WHAT IS BEING ASKED: Substitute "interface agent" for every "GUI agent" in the records below and give them again with nothing else changed.

begin DATA FOR THIS TASK

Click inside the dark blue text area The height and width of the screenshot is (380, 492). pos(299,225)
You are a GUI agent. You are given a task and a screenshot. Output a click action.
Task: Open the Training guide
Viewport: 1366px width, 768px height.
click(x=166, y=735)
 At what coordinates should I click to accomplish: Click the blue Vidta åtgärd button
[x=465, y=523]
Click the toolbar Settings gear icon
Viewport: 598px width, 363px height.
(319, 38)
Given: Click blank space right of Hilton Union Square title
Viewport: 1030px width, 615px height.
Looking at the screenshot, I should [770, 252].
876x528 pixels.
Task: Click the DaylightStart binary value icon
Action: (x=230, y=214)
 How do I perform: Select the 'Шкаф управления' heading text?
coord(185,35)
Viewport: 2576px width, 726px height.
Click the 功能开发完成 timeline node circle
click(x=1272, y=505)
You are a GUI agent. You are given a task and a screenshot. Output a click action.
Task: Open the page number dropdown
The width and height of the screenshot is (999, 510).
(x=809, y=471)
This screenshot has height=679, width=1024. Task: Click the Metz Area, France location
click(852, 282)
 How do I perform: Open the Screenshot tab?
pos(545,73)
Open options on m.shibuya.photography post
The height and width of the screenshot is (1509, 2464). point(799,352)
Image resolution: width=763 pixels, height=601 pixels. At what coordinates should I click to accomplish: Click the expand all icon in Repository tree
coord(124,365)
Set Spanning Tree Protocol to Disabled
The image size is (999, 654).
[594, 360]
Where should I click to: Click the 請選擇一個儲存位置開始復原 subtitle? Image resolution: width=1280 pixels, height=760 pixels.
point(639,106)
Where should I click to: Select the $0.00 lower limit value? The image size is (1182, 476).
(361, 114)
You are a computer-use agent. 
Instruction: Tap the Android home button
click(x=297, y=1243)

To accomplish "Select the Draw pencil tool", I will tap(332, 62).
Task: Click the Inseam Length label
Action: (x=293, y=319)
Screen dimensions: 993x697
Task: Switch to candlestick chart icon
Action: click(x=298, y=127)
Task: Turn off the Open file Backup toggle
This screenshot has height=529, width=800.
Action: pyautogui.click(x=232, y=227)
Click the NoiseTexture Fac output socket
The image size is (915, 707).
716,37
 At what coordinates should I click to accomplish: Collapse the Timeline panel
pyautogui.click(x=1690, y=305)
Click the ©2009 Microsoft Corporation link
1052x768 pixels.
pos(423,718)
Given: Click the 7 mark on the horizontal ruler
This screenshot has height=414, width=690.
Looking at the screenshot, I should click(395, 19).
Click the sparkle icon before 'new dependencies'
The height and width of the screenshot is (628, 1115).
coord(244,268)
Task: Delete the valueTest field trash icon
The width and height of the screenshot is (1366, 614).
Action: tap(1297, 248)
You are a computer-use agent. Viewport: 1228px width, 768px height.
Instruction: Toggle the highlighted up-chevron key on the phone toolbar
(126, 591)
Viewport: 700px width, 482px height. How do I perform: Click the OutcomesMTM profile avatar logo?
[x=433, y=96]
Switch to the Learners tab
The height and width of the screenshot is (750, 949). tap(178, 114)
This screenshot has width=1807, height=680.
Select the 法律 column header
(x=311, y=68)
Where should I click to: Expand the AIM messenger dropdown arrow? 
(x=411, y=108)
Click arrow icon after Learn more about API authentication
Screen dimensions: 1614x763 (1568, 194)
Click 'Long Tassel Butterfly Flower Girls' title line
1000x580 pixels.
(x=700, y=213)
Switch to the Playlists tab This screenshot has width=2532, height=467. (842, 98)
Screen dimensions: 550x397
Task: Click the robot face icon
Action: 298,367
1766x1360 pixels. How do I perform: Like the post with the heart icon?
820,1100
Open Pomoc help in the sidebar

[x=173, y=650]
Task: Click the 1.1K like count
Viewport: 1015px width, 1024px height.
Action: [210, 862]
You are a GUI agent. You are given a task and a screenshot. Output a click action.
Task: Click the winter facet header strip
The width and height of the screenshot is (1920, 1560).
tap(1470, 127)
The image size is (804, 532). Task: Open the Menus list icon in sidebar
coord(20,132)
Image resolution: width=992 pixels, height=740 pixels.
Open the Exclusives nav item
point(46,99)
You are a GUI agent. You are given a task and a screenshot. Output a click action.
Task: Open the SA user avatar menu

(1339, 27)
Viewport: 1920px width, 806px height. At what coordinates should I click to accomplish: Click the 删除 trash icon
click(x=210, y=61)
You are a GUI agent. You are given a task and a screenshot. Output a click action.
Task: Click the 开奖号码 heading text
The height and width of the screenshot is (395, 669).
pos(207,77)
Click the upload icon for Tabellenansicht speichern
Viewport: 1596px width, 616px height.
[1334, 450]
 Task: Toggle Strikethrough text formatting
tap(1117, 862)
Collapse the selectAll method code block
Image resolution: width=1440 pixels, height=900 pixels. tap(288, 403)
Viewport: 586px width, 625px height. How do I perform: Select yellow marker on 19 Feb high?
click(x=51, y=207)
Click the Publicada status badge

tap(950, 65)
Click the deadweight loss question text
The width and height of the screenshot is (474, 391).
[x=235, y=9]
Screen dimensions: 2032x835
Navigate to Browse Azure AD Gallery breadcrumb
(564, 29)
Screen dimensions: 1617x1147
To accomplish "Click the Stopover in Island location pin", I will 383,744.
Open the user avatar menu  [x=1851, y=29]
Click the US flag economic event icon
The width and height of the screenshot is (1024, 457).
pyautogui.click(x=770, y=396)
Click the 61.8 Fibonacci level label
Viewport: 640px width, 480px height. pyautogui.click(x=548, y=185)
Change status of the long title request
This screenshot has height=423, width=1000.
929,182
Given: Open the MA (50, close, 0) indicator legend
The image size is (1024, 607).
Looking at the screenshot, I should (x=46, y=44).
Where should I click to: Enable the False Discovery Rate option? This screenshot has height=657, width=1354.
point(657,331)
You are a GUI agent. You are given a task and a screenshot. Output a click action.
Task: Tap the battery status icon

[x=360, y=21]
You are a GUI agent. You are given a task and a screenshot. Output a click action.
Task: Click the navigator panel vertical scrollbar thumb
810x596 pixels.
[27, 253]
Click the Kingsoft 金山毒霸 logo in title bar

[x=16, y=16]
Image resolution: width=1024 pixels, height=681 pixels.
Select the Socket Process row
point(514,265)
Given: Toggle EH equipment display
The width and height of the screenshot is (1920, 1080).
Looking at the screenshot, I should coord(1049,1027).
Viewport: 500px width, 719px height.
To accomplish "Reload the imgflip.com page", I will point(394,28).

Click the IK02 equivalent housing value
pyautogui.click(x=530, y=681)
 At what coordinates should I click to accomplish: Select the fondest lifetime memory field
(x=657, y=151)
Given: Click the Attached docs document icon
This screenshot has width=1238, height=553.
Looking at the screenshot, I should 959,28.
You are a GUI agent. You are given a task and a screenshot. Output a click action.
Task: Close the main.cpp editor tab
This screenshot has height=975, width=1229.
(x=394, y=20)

end DATA FOR THIS TASK

FINISHED ANSWER:
Click inside the dark blue text area The height and width of the screenshot is (380, 492). pos(299,225)
You are a interface agent. You are given a task and a screenshot. Output a click action.
Task: Open the Training guide
Viewport: 1366px width, 768px height.
click(x=166, y=735)
 At what coordinates should I click to accomplish: Click the blue Vidta åtgärd button
[x=465, y=523]
Click the toolbar Settings gear icon
Viewport: 598px width, 363px height.
(319, 38)
Given: Click blank space right of Hilton Union Square title
Viewport: 1030px width, 615px height.
Looking at the screenshot, I should [770, 252].
876x528 pixels.
Task: Click the DaylightStart binary value icon
Action: (x=230, y=214)
 How do I perform: Select the 'Шкаф управления' heading text?
coord(185,35)
Viewport: 2576px width, 726px height.
Click the 功能开发完成 timeline node circle
click(x=1272, y=505)
You are a interface agent. You are given a task and a screenshot. Output a click action.
Task: Open the page number dropdown
The width and height of the screenshot is (999, 510).
(x=809, y=471)
This screenshot has height=679, width=1024. Task: Click the Metz Area, France location
click(852, 282)
 How do I perform: Open the Screenshot tab?
pos(545,73)
Open options on m.shibuya.photography post
The height and width of the screenshot is (1509, 2464). point(799,352)
Image resolution: width=763 pixels, height=601 pixels. At what coordinates should I click to accomplish: Click the expand all icon in Repository tree
coord(124,365)
Set Spanning Tree Protocol to Disabled
The image size is (999, 654).
[594, 360]
Where should I click to: Click the 請選擇一個儲存位置開始復原 subtitle? Image resolution: width=1280 pixels, height=760 pixels.
point(639,106)
Where should I click to: Select the $0.00 lower limit value? The image size is (1182, 476).
(361, 114)
You are a computer-use agent. 
Instruction: Tap the Android home button
click(x=297, y=1243)

To accomplish "Select the Draw pencil tool", I will tap(332, 62).
Task: Click the Inseam Length label
Action: (x=293, y=319)
Screen dimensions: 993x697
Task: Switch to candlestick chart icon
Action: click(x=298, y=127)
Task: Turn off the Open file Backup toggle
This screenshot has height=529, width=800.
Action: pyautogui.click(x=232, y=227)
Click the NoiseTexture Fac output socket
The image size is (915, 707).
716,37
 At what coordinates should I click to accomplish: Collapse the Timeline panel
pyautogui.click(x=1690, y=305)
Click the ©2009 Microsoft Corporation link
1052x768 pixels.
pos(423,718)
Given: Click the 7 mark on the horizontal ruler
This screenshot has height=414, width=690.
Looking at the screenshot, I should click(395, 19).
Click the sparkle icon before 'new dependencies'
The height and width of the screenshot is (628, 1115).
coord(244,268)
Task: Delete the valueTest field trash icon
The width and height of the screenshot is (1366, 614).
Action: tap(1297, 248)
You are a computer-use agent. Viewport: 1228px width, 768px height.
Instruction: Toggle the highlighted up-chevron key on the phone toolbar
(126, 591)
Viewport: 700px width, 482px height. How do I perform: Click the OutcomesMTM profile avatar logo?
[x=433, y=96]
Switch to the Learners tab
The height and width of the screenshot is (750, 949). tap(178, 114)
This screenshot has width=1807, height=680.
Select the 法律 column header
(x=311, y=68)
Where should I click to: Expand the AIM messenger dropdown arrow? 
(x=411, y=108)
Click arrow icon after Learn more about API authentication
Screen dimensions: 1614x763 (1568, 194)
Click 'Long Tassel Butterfly Flower Girls' title line
1000x580 pixels.
(x=700, y=213)
Switch to the Playlists tab This screenshot has width=2532, height=467. (842, 98)
Screen dimensions: 550x397
Task: Click the robot face icon
Action: 298,367
1766x1360 pixels. How do I perform: Like the post with the heart icon?
820,1100
Open Pomoc help in the sidebar

[x=173, y=650]
Task: Click the 1.1K like count
Viewport: 1015px width, 1024px height.
Action: [210, 862]
You are a interface agent. You are given a task and a screenshot. Output a click action.
Task: Click the winter facet header strip
The width and height of the screenshot is (1920, 1560).
tap(1470, 127)
The image size is (804, 532). Task: Open the Menus list icon in sidebar
coord(20,132)
Image resolution: width=992 pixels, height=740 pixels.
Open the Exclusives nav item
point(46,99)
You are a interface agent. You are given a task and a screenshot. Output a click action.
Task: Open the SA user avatar menu

(1339, 27)
Viewport: 1920px width, 806px height. At what coordinates should I click to accomplish: Click the 删除 trash icon
click(x=210, y=61)
You are a interface agent. You are given a task and a screenshot. Output a click action.
Task: Click the 开奖号码 heading text
The height and width of the screenshot is (395, 669).
pos(207,77)
Click the upload icon for Tabellenansicht speichern
Viewport: 1596px width, 616px height.
[1334, 450]
 Task: Toggle Strikethrough text formatting
tap(1117, 862)
Collapse the selectAll method code block
Image resolution: width=1440 pixels, height=900 pixels. tap(288, 403)
Viewport: 586px width, 625px height. How do I perform: Select yellow marker on 19 Feb high?
click(x=51, y=207)
Click the Publicada status badge

tap(950, 65)
Click the deadweight loss question text
The width and height of the screenshot is (474, 391).
[x=235, y=9]
Screen dimensions: 2032x835
Navigate to Browse Azure AD Gallery breadcrumb
(564, 29)
Screen dimensions: 1617x1147
To accomplish "Click the Stopover in Island location pin", I will 383,744.
Open the user avatar menu  [x=1851, y=29]
Click the US flag economic event icon
The width and height of the screenshot is (1024, 457).
pyautogui.click(x=770, y=396)
Click the 61.8 Fibonacci level label
Viewport: 640px width, 480px height. pyautogui.click(x=548, y=185)
Change status of the long title request
This screenshot has height=423, width=1000.
929,182
Given: Open the MA (50, close, 0) indicator legend
The image size is (1024, 607).
Looking at the screenshot, I should (x=46, y=44).
Where should I click to: Enable the False Discovery Rate option? This screenshot has height=657, width=1354.
point(657,331)
You are a interface agent. You are given a task and a screenshot. Output a click action.
Task: Tap the battery status icon

[x=360, y=21]
You are a interface agent. You are given a task and a screenshot. Output a click action.
Task: Click the navigator panel vertical scrollbar thumb
810x596 pixels.
[27, 253]
Click the Kingsoft 金山毒霸 logo in title bar

[x=16, y=16]
Image resolution: width=1024 pixels, height=681 pixels.
Select the Socket Process row
point(514,265)
Given: Toggle EH equipment display
The width and height of the screenshot is (1920, 1080).
Looking at the screenshot, I should coord(1049,1027).
Viewport: 500px width, 719px height.
To accomplish "Reload the imgflip.com page", I will point(394,28).

Click the IK02 equivalent housing value
pyautogui.click(x=530, y=681)
 At what coordinates should I click to accomplish: Select the fondest lifetime memory field
(x=657, y=151)
Given: Click the Attached docs document icon
This screenshot has width=1238, height=553.
Looking at the screenshot, I should 959,28.
You are a interface agent. You are given a task and a screenshot. Output a click action.
Task: Close the main.cpp editor tab
This screenshot has height=975, width=1229.
(x=394, y=20)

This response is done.